Um professor amigo na Universidade de Innsbruck – que, através de conferências e publicações, trabalha pelas pessoas marginalizadas – e seu diretor espiritual lhe sugeriram que falasse às pessoas jovens, como testemunha da história, acerca de sua experiência durante o Nacional Socialismo.
«Nunca poderei esquecer o mal – confessa. Esta experiência roubou minha auto-estima, e muitíssimo do desejo e do valor para viver. Eu só fui capaz de sobreviver. Meu grande desejo é que nunca mais as pessoas sejam humilhadas, marginalizadas ou exterminadas.»
«Só com o acompanhamento das pessoas amorosas fui capaz de ver a história de minha vida, só então pude perceber o sofrimento e apesar de todo o desespero, fui capaz de ver como Deus me guiava em minha história e pus tudo em suas mãos», acrescenta.
«Em minha mais profunda devastação, quando não era capaz de aceitar a mim mesma e já não queria viver, pela primeira vez experimentei que Deus me ama incondicionalmente, que morreu por cada um e que quer uma vida plena para todos os seres humanos. Só ao experimentar-me como amada por Deus, posso descartar qualquer vingança», confessa a Irmã Mrkvicka.
Há uns anos, a religiosa estava em um ônibus junto a um casal. Os meios de comunicação acabavam de informar de um ataque a uma sinagoga em Istambul. O casal opinou que os campos de concentração e as câmaras de gás nunca existiram.
«Então me sobrepus à minha covardia e disse a ambos: «Sim, esses campos de concentração existiram e as câmaras de gás verdadeiramente existiram».
Eles responderam: «Como você sabe disso?». E lhes disse: «Porque meus familiares foram assassinados lá». Eles responderam: «Então esqueceram de asfixiar você também!».

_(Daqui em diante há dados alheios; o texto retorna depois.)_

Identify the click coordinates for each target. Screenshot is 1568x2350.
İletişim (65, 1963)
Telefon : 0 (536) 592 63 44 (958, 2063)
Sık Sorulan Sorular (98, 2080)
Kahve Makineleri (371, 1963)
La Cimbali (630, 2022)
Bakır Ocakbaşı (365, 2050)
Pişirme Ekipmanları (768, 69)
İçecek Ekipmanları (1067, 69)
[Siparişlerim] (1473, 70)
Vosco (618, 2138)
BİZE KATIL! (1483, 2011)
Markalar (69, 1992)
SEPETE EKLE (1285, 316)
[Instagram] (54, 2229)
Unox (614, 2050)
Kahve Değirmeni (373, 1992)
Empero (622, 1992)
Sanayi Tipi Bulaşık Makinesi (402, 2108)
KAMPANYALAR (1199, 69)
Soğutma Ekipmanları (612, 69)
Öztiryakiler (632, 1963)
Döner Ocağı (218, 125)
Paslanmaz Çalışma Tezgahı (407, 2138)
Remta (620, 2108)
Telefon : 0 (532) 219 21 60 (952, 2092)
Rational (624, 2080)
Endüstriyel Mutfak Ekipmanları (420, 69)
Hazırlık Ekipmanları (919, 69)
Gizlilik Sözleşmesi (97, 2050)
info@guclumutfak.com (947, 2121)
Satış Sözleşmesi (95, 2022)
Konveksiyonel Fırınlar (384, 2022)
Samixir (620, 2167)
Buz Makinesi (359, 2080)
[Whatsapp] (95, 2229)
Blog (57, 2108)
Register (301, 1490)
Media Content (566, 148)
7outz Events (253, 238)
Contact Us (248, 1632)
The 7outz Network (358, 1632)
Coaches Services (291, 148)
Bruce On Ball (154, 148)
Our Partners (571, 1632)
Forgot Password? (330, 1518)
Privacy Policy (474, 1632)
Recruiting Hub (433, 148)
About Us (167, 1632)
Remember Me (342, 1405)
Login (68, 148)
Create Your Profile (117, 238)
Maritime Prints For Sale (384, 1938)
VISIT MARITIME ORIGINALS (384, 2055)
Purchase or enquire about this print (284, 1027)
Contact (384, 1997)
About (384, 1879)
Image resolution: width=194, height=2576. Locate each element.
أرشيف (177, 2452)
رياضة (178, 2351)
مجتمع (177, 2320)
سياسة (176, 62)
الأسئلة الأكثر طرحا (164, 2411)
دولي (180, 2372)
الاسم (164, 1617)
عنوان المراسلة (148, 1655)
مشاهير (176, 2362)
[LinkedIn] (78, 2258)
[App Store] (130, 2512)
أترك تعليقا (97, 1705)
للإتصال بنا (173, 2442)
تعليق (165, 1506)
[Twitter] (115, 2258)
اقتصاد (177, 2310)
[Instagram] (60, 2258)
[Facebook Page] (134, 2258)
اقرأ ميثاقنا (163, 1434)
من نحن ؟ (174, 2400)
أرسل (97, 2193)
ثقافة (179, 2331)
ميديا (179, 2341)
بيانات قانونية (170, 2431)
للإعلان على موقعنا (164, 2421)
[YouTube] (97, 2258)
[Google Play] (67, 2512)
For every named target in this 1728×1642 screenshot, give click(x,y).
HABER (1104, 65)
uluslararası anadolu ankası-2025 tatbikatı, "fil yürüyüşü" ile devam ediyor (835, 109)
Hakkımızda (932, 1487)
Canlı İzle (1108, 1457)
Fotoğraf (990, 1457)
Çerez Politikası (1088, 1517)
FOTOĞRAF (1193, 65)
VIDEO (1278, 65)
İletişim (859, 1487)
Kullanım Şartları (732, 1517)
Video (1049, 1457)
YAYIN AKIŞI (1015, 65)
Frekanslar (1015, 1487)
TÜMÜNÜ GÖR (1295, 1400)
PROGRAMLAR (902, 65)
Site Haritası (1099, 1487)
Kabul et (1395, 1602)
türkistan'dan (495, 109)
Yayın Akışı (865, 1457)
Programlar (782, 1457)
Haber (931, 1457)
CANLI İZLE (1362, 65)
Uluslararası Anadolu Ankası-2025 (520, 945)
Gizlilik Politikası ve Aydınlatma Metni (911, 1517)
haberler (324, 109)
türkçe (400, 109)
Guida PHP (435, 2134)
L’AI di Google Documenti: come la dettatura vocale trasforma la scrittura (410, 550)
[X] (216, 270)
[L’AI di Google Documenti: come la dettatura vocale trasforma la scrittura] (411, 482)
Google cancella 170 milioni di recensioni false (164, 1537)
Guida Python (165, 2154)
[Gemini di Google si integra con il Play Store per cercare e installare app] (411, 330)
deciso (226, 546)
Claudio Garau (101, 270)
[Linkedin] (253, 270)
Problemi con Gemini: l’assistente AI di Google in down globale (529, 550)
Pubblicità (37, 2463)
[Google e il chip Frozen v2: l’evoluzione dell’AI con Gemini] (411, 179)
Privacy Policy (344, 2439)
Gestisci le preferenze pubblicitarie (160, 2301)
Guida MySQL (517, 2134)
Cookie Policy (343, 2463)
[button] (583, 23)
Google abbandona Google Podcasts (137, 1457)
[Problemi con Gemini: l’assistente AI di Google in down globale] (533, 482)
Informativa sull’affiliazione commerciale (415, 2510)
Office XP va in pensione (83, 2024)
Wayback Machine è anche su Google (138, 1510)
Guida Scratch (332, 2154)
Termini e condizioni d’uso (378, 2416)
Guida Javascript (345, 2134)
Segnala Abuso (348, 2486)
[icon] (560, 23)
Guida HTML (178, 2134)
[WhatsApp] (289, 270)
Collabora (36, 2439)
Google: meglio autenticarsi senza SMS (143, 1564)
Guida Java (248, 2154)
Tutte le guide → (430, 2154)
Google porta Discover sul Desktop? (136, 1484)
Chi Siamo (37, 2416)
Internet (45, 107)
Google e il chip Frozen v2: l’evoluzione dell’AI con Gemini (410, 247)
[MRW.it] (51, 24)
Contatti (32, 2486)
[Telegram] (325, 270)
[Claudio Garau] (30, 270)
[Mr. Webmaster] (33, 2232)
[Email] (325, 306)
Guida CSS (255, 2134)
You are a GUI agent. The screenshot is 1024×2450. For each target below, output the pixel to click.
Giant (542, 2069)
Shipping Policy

Este é um dos motivos que movem a Irmã Mrkvicka a continuar contando sua história: «Os jovens se sentem muito afetados pelo que lhes digo, mas também se sentem comovidos pelo pensamento de que só Deus pode curar todas as suas feridas. Também tento dizer-lhes que eles não podem carregar a culpa de seus antepassados; que cada pessoa é responsável pelo que pensa e faz».